Owner David Butler (left) and Captain Paul Itzel have pieced together the remarkable history of the 112-year-old yacht known as the Witchcraft.
Photos by Zach Sparks
The Witchcraft underwent a major restoration in the ‘70s, but it still features many of its original components.
The Witchcraft was built in 1903 in Boston as a sailing yacht for William Rogers.
The Witchcraft, a 66-foot Pasadena yacht docked in Tar Cove, about half a mile southwest of Maryland Yacht Club, has had more life experiences than some humans. At 112 years old, it was a witness to the Great Depression and World War II, and in the ‘70s, it underwent a massive restoration. So when fellow boaters pass current Witchcraft owner David Butler Jr. and Captain Paul Itzel while navigating the waters of the Patapsco River and Chesapeake Bay, they are in awe of the yacht’s history.
Long before it was purchased by Butler, the Witchcraft was a sailing yacht designed by naval architect B.B. Crowninshield and built at Lawley Boat Yard in Boston for its first owner, William Rogers, in 1903.
“The history is blueblood, New England sailing,” said Butler, who has owned the Witchcraft since 2008, when he purchased the vessel from Paul Itzel.
In 1920, it was sold to B. Karl Sharp, and one year later, it was acquired by Franklin Sullivan, who, in his 22 years of ownership, brought the Witchcraft to New York and changed its rig (the configuration of its mast and sails) from a four-cornered gaff sloop to a Bermudian rig, which features triangular sails and is the most commonly used rig type today.
It was the next owners, Maryland Yacht Club members Ken and Dorothy Saffer, who brought the vessel to Maryland, in spite of dangerous conditions.
“Of course, they had zero navigation stuff, but also … there was a law that everybody on the water, including every hotel, had to turn out all their lights and put blankets over all their windows,” explained Itzel, noting that the seafarers likely had only a compass, binoculars and a flashlight as navigational tools. “The Germans were standing outside looking toward the shore in their submarines in pitch black at night, and even with no radio on, they could see a Liberty ship go by and they’d torpedo them.”
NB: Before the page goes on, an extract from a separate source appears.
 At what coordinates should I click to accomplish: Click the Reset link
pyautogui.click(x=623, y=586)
The Saffers made the journey safely, and after changing owners again, Butler’s father, a career naval pilot named David Butler Sr., purchased the Witchcraft in 1957. He maintained the vessel for two years until being relocated from Washington, D.C., to Florida.
Butler Jr. remembers enjoying the yacht with his brother, Bryan William. “We enjoyed sailing until [my father] got transferred and I went off to college. Then he lost his slave labor,” he joked.
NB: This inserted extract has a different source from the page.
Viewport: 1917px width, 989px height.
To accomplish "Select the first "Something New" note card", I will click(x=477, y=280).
Itzel bought the boat in 1970. At the time, Itzel was in his 20s, and he got accustomed to boats after being a self-proclaimed “lowlife helper,” who spent two summers working at Ventnor Marina as a teen.
“When I got the boat in 1970, it was basically a derelict,” Itzel recalled. “It was done. Nobody wanted to pay the slip fee, which at the time was $100 a month.”
With his brother, George, Itzel built a shed from the remains of Pasadena houses damaged by Hurricane Agnes, and because they restored other boats during the day to make an income, they were left with nights and weekends to restore the Witchcraft.
In 1972, Itzel took the yacht on shore and kept the parts he could use to rebuild it — the mast, the hardware and the interior. They took the bad wood, mostly the hull, and burned it. “They did basically what a car guy would call a frame-off restoration,” Butler said.
When it was finished, the Witchcraft featured white cedar planking, a mast made from Sitka spruce, a teak deck, butternut interior, mahogany hull trim and white oak framing, and it was fastened in bronze. Because it was built before the invention of the metal mast and fiberglass, the Witchcraft is in a constant state of restoration. “You have to be painting, varnishing or fixing something year-round,” Butler emphasized.
While searching for plans of the Witchcraft so he could build his own replica, Butler came across research that led to Itzel. Butler eventually purchased the yacht, keeping Itzel on board as its captain. Together, they often display the yacht at shows in Annapolis and other waterfront communities. Although it is 112 years old, Butler hopes the Witchcraft will stay in his family for generations to come.
“The Witchcraft is not going to be a commercial vessel,” he said. “I would like to share her with the public. The Witchcraft creates a whole network of new friendships. It’s like a social magnet. She is a unique experience.”